Fall Risk Predictors Among Community-Dwelling Older Adults: A Multimodal Assessment
摘要
As the global population continues to age, fall prevention has become a critical priority for preserving autonomy and quality of life among older adults. In response to the growing need for effective risk assessment tools, this study presents a methodological framework for the development of an interpretable and statistically robust fall risk score targeted at community-dwelling elderly individuals. The approach integrates multimodal data including clinical, stabilometric, and anamnestic information, and applies factor analysis to extract eight latent factors that capture the underlying structure of fall-related variables. Subsequently, Linear Discriminant Analysis (LDA) was employed to identify the combinations of latent factors most effective in classifying fallers and non-fallers. The best classification performance, considering a set of N = 26 older adults, was achieved using Factors 2, 5, 6, and 8, yielding an accuracy of 88%, sensitivity of 67%, and specificity of 95%. Protective factors against fall risk include mobility and balance capacity, younger age, and absence of respiratory problems or smoking habits.
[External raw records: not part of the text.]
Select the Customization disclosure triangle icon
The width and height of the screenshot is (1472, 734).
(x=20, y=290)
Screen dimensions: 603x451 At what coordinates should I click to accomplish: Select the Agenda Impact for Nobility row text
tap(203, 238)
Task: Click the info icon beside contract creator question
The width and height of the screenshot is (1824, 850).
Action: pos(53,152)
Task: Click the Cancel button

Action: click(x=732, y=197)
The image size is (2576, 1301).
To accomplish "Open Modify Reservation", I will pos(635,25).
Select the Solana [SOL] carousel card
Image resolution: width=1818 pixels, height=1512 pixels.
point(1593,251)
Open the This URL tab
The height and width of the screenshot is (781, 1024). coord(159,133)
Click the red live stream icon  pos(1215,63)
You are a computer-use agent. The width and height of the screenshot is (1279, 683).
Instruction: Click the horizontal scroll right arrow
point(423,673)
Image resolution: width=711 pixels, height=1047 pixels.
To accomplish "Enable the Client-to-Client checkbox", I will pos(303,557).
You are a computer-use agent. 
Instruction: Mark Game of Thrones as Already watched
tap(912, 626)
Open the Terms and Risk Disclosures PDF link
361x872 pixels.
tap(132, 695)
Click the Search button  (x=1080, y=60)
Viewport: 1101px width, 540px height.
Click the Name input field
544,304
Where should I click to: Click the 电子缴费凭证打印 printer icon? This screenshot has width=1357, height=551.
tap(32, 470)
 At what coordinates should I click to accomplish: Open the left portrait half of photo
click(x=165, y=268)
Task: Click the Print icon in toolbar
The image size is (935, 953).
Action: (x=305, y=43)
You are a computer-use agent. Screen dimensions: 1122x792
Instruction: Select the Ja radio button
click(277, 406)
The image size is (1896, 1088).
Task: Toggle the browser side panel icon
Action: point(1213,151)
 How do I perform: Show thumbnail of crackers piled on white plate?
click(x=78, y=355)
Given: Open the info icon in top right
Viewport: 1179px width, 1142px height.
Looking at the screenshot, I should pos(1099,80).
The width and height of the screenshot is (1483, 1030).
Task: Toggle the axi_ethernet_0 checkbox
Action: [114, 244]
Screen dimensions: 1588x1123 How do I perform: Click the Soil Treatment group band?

Conversely, factors contributing to increased fall risk include impaired balance and postural control, reduced muscle mass (e.g., sarcopenia), and physical conditions that affect gait quality without significantly affecting functional balance, such as in the early stages of Parkinson’s disease. These results enabled the formulation of a continuous composite fall risk score that combines predictive performance with clinical interpretability, thus overcoming a common limitation of current sensor-based and machine learning models. Despite its promising accuracy and high specificity, the tool exhibits moderate sensitivity, indicating that it should not replace a comprehensive clinical assessment during the physiatry visit. Instead, it is intended as a complementary support tool for clinicians, serving as an initial screening indicator to help identify people who may benefit from more in-depth evaluation. Future research will focus on expanding the dataset and incorporating additional sensing modalities, such as inertial measurement units, to enhance model generalizability and sensitivity.